Wells Fargo Settles Pension Suit

July 8, 2011 (PLANSPONSOR.com) - Wells Fargo & Co. has agreed to pay $125 million to settle a class action suit led by a group of pension funds that accused the bank of misleading them about the risks of mortgage-backed securities it sold.


The plaintiffs in the class action include the General Retirement System of Detroit, New Orleans Employees’ Retirement System and other public pensions, according to the San Francisco Chronicle, citing the proposed settlement filed Wednesday in federal court in San Jose.

Wells Fargo and several investment banks that underwrote the securities were sued in 2009 over alleged violations of securities laws in connection with sales of $36 billion in mortgage pass-through certificates in 2005 and 2006, according to the report.  Those securities were backed by pools of mortgage loans that Wells Fargo or its affiliates originated or purchased. In 28 offerings, the bank misrepresented the quality of the loans, failing to disclose that it hadn’t followed appropriate underwriting standards and loans were made based on inflated appraisals, investors said in a complaint.

The bank and the underwriters deny wrongdoing, according to the proposed accord, which remains subject to court approval.

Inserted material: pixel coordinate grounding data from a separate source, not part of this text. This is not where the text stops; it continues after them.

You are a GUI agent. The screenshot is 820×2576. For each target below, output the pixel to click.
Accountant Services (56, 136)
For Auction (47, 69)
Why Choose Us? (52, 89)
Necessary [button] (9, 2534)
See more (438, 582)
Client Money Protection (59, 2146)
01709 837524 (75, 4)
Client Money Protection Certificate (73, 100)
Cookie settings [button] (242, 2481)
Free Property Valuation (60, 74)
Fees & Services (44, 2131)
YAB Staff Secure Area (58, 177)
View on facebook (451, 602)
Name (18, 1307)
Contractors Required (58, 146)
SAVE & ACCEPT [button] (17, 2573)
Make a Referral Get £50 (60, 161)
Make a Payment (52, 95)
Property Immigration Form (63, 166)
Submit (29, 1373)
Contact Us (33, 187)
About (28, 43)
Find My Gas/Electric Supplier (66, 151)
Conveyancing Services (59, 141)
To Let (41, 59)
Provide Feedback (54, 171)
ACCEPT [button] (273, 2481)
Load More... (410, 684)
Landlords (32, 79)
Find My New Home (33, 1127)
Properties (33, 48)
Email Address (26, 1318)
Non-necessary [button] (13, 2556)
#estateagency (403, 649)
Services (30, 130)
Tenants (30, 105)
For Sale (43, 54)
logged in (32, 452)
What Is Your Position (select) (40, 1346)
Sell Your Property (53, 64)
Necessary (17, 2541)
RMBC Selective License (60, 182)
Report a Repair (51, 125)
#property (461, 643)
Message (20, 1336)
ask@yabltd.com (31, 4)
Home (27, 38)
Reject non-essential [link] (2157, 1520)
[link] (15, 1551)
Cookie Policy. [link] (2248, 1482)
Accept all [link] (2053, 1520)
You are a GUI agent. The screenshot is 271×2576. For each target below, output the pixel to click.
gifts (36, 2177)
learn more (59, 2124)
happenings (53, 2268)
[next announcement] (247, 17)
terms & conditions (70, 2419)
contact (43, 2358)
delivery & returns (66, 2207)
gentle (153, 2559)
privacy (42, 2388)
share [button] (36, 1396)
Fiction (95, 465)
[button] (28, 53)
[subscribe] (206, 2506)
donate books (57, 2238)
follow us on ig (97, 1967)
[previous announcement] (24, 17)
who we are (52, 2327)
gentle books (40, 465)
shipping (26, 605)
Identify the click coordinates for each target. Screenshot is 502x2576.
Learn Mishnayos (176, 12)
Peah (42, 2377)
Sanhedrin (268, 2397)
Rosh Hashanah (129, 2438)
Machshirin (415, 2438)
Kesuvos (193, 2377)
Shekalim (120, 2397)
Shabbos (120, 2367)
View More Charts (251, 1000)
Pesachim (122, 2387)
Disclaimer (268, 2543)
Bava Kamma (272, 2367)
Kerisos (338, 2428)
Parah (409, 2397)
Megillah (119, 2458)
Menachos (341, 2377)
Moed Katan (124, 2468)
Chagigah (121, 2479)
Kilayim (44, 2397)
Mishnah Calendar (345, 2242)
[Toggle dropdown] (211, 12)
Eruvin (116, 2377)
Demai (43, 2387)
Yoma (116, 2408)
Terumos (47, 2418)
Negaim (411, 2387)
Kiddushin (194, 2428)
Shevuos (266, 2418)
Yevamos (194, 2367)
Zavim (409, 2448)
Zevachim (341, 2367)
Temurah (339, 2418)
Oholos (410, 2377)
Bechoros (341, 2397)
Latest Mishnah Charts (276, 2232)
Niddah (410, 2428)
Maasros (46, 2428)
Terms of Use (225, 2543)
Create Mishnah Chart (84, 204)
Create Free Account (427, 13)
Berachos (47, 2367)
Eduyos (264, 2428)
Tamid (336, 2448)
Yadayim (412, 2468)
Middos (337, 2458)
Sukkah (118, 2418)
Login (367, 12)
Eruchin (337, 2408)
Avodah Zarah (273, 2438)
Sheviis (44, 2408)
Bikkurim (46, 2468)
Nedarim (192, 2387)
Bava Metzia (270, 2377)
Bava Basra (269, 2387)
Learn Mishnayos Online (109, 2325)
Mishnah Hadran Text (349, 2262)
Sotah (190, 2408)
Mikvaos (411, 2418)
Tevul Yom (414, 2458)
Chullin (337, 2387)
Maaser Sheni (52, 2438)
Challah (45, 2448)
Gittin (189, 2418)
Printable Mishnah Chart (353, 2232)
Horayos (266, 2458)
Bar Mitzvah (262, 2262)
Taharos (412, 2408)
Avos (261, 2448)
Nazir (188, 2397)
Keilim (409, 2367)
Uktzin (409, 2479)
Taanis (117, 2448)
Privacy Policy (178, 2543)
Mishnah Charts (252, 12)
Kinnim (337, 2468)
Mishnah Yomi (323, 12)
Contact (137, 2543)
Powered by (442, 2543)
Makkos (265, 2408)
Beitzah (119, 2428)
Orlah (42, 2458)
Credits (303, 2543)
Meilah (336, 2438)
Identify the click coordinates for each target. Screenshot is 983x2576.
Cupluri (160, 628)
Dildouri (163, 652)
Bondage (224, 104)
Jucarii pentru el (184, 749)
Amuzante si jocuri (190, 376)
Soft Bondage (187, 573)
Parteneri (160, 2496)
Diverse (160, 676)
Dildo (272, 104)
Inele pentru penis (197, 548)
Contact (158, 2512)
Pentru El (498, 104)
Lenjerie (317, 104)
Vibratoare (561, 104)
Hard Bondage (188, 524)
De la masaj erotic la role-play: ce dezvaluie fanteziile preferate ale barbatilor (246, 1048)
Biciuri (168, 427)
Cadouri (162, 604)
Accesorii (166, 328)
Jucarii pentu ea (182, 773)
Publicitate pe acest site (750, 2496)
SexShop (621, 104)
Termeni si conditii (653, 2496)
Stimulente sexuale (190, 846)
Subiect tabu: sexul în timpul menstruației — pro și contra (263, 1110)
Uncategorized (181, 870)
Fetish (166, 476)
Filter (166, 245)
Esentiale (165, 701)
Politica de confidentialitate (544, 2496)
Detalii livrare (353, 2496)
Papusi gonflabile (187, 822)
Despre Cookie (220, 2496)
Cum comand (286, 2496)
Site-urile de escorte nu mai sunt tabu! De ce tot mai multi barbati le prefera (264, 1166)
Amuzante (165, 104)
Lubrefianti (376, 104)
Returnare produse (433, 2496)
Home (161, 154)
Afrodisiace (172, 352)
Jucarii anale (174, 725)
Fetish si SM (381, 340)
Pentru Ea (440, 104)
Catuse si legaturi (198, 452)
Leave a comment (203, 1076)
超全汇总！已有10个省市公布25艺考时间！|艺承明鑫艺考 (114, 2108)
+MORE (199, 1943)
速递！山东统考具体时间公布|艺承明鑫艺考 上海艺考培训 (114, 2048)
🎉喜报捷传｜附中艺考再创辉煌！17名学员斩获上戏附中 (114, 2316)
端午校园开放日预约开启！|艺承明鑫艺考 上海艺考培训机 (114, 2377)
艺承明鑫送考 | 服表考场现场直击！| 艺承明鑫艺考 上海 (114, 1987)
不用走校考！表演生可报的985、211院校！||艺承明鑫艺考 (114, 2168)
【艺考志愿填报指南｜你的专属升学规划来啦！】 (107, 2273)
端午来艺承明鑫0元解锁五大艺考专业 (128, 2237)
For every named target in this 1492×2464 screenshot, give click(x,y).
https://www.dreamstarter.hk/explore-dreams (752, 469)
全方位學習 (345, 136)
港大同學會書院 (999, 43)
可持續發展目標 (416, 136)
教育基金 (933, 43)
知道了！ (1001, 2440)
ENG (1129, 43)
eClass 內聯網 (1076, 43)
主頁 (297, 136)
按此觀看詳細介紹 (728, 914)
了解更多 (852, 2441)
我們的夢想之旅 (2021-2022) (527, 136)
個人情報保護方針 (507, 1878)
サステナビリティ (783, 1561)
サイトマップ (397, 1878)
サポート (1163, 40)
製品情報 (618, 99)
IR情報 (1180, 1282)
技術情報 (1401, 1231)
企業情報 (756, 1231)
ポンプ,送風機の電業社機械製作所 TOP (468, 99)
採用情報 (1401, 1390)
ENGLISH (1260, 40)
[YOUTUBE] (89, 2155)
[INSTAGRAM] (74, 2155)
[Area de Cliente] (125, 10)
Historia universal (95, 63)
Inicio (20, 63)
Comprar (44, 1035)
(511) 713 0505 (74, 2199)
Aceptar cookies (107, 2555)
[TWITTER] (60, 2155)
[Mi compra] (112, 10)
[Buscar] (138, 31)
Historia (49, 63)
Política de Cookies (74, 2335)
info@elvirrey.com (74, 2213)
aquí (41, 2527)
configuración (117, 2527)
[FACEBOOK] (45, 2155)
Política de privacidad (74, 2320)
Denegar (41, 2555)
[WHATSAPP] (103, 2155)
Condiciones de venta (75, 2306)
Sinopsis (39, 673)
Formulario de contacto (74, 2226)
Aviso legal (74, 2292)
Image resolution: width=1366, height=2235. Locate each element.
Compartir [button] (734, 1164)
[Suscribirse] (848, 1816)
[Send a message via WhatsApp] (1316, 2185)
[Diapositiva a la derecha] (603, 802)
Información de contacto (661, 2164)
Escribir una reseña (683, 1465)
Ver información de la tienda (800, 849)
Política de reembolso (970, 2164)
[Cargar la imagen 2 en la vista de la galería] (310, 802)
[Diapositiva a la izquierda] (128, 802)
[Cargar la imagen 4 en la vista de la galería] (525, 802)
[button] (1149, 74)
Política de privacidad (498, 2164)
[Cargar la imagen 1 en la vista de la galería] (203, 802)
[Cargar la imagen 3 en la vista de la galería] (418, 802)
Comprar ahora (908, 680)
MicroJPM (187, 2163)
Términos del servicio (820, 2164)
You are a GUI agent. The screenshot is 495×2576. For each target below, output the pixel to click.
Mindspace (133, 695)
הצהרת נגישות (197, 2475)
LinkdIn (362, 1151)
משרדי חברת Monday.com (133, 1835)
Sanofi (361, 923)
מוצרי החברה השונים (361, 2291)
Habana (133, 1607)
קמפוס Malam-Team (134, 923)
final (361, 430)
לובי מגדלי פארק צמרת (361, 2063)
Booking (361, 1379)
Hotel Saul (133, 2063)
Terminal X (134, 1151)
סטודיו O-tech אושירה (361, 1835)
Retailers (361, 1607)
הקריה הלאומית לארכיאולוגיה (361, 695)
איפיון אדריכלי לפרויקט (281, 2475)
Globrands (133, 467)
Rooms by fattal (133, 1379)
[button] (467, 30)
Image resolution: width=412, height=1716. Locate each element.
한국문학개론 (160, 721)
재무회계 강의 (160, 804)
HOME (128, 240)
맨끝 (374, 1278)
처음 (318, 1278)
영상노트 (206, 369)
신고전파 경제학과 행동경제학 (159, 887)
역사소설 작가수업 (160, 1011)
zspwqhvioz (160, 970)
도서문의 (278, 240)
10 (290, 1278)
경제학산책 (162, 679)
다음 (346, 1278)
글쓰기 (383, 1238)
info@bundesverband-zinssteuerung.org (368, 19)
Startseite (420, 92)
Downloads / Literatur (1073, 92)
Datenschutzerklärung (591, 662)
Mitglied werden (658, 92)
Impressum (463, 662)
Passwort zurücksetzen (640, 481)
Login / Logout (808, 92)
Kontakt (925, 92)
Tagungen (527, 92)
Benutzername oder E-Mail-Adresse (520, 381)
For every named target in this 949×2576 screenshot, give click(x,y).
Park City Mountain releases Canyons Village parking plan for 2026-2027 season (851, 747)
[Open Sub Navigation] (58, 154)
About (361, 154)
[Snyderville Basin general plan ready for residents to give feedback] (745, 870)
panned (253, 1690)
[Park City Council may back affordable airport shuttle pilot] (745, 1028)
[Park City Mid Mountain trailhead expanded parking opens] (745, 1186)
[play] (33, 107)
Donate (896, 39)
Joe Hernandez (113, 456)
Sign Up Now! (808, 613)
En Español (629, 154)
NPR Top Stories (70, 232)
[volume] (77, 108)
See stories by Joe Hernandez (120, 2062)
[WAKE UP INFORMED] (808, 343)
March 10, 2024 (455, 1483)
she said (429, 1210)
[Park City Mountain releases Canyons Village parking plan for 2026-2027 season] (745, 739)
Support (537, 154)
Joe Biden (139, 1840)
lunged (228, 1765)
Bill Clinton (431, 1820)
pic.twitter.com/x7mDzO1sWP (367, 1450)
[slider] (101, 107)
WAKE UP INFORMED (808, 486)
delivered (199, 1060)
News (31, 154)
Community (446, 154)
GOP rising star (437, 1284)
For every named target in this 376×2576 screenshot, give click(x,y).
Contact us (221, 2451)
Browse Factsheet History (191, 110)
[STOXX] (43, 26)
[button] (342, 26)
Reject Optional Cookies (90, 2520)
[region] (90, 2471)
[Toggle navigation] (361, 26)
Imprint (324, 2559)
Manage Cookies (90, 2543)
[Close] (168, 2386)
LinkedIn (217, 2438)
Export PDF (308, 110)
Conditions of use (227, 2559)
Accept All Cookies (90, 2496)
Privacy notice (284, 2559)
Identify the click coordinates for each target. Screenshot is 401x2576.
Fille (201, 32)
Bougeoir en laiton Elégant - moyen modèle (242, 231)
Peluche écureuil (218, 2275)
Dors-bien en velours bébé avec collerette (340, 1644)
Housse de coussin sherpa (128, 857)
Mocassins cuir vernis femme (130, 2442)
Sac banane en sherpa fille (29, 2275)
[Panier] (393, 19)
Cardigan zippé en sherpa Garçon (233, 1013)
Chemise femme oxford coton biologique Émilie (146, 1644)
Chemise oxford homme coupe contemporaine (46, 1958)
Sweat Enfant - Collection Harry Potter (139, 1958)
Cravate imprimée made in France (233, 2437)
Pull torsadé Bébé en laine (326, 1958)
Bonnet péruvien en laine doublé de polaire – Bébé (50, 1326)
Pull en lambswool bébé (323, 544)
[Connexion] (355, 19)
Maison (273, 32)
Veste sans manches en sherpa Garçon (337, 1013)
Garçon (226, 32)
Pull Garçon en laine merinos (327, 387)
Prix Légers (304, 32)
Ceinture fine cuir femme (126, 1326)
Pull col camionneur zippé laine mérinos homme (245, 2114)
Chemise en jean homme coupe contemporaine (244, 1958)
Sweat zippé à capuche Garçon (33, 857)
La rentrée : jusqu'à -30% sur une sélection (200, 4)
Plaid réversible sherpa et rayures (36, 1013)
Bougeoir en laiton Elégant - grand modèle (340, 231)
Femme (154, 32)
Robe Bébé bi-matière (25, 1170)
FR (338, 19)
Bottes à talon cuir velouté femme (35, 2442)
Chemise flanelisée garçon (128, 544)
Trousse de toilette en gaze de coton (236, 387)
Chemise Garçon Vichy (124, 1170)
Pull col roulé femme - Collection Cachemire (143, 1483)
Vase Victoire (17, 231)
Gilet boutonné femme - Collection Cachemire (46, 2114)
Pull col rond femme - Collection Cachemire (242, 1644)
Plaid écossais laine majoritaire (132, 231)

Last month the Securities and Exchange Commission announced that J.P. Morgan Securities LLC had agreed to pay $153.6 million to settle SEC charges that it misled investors in a complex mortgage securities transaction just as the housing market was starting to plummet (see Institutional Investors to Get Lost Assets Back from J.P. Morgan).

The case is In Re Wells Fargo Mortgage-Backed Certificates Litigation, 09-1376, U.S. District Court, Northern District of California (San Jose).